Architecture - Remote Execution

System Overview

Rexec enables a local Python client (inside a Jupyter Notebook or script) to transparently execute functions on a remote Kubernetes cluster. The architecture has five logical layers:

①

Client Layer

The ndp_ep or scidx-rexec Python library running on the user's machine. Serializes function objects and sends them over ZeroMQ.

②

NDP EP API

FastAPI gateway. Provides the broker address and spawn API URL to authenticated clients. Also provides dataset discovery.

③

ZeroMQ Broker

Stateless message router deployed inside the cluster.
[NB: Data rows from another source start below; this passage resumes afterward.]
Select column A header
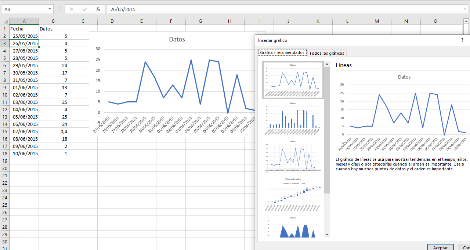Screen dimensions: 470x250 pos(24,21)
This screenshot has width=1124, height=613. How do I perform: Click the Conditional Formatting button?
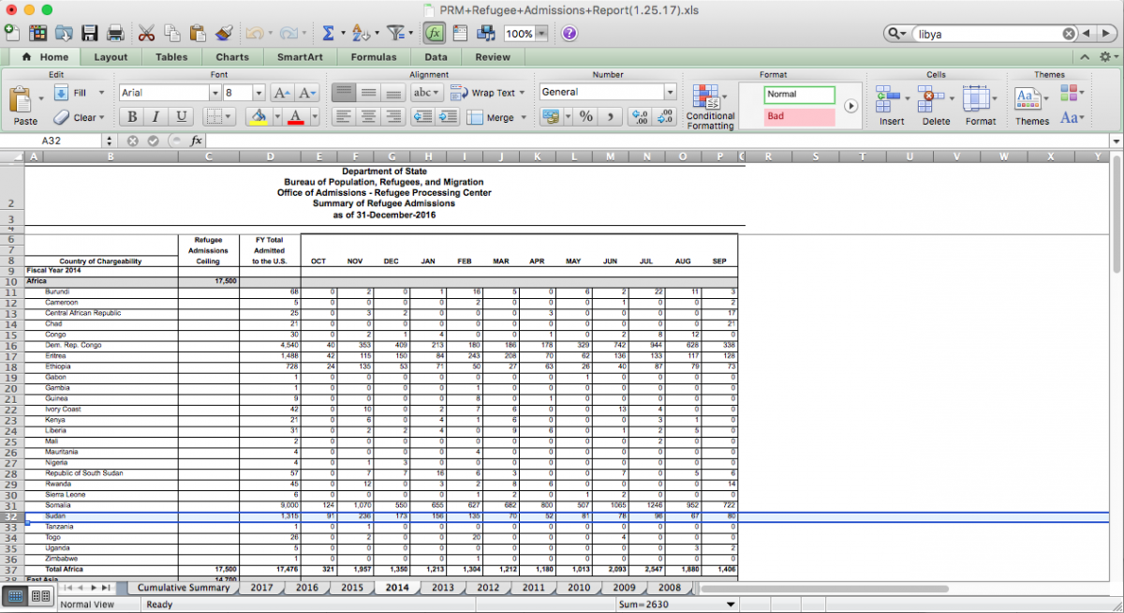click(x=709, y=107)
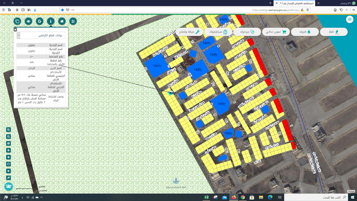
Task: Open the layers stack icon
Action: pyautogui.click(x=17, y=21)
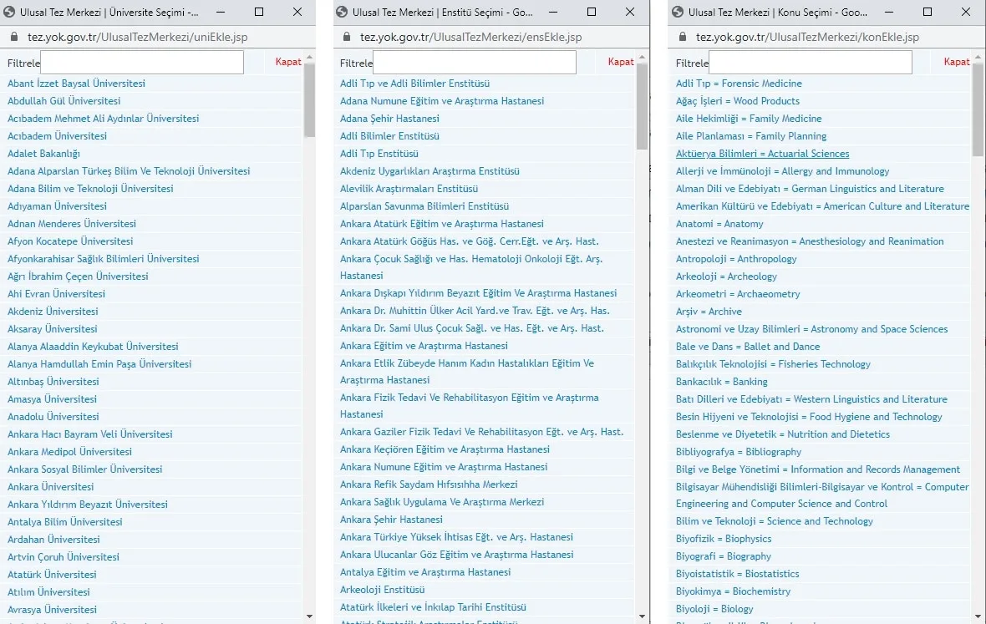
Task: Click the lock icon in subject window address bar
Action: pyautogui.click(x=683, y=37)
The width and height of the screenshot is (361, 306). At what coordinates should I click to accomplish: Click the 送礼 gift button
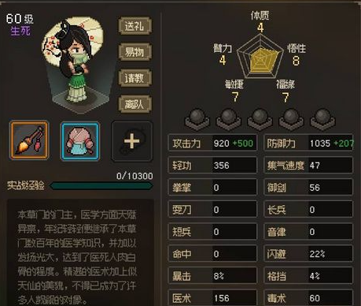pos(134,26)
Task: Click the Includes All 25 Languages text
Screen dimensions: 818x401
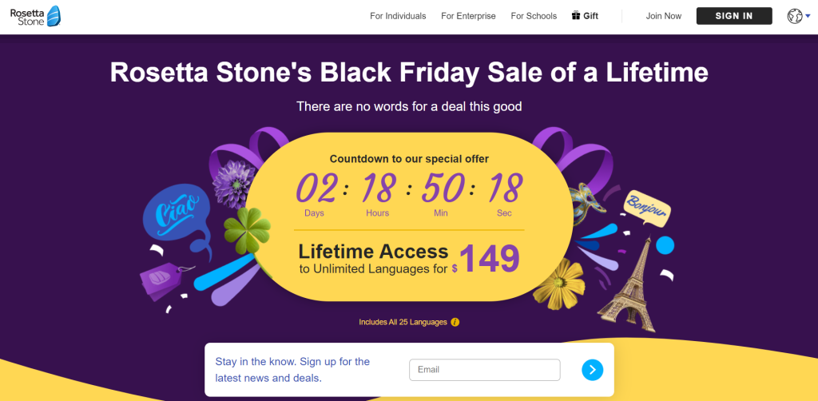Action: [403, 323]
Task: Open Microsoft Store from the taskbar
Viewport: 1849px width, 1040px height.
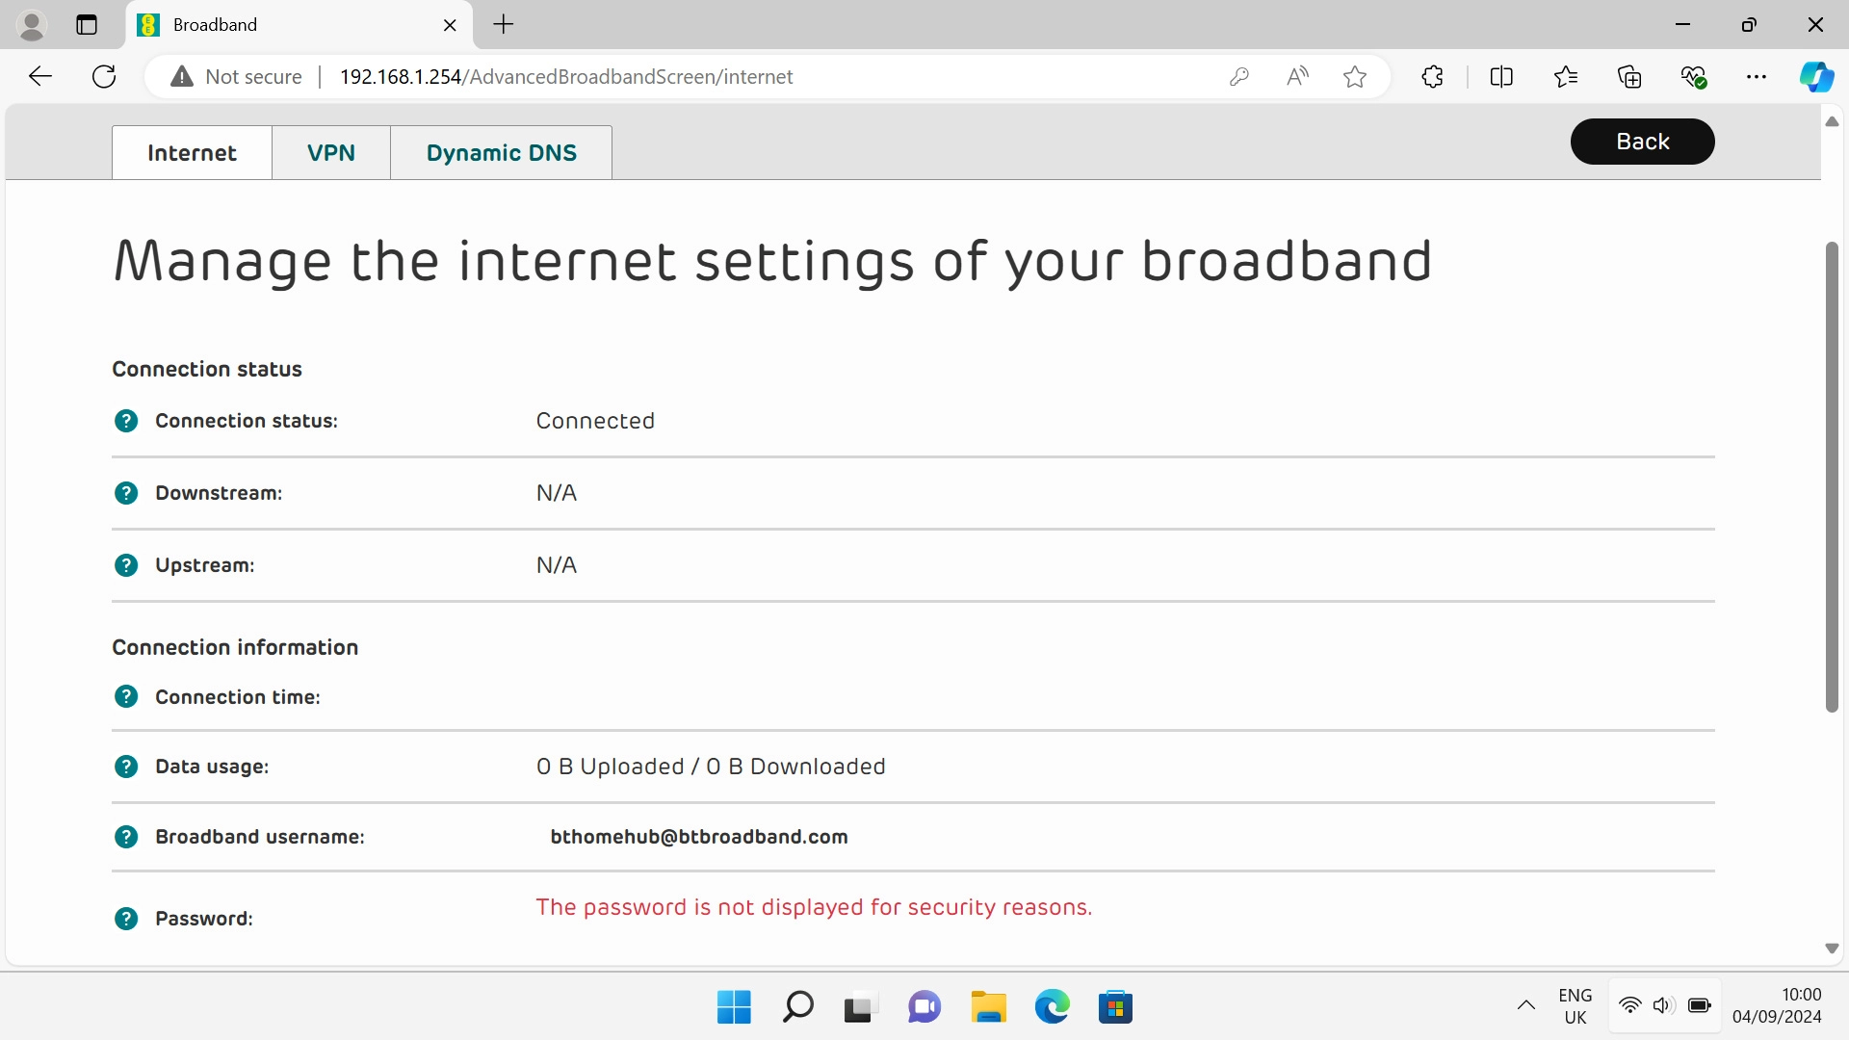Action: (x=1116, y=1006)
Routes function call frames between N clients and N dedicated server pods.

④

Server Deploy API

FastAPI service that provisions and tears down per-user rexec-server pods via the Kubernetes API.

⑤

Rexec Server Pods

Per-user worker pods running inside the cluster. Connect to the broker's internal address and execute dispatched Python functions.

⑥

Auth API

External identity provider. All components validate Bearer tokens against the same AUTH_API_URL endpoint.

Full System Diagram

Source: reference/svg/rexec-arc.svg

ZeroMQ Transport Layer

Rexec uses ZeroMQ as its transport layer for low-latency, high-throughput message passing between clients and server pods.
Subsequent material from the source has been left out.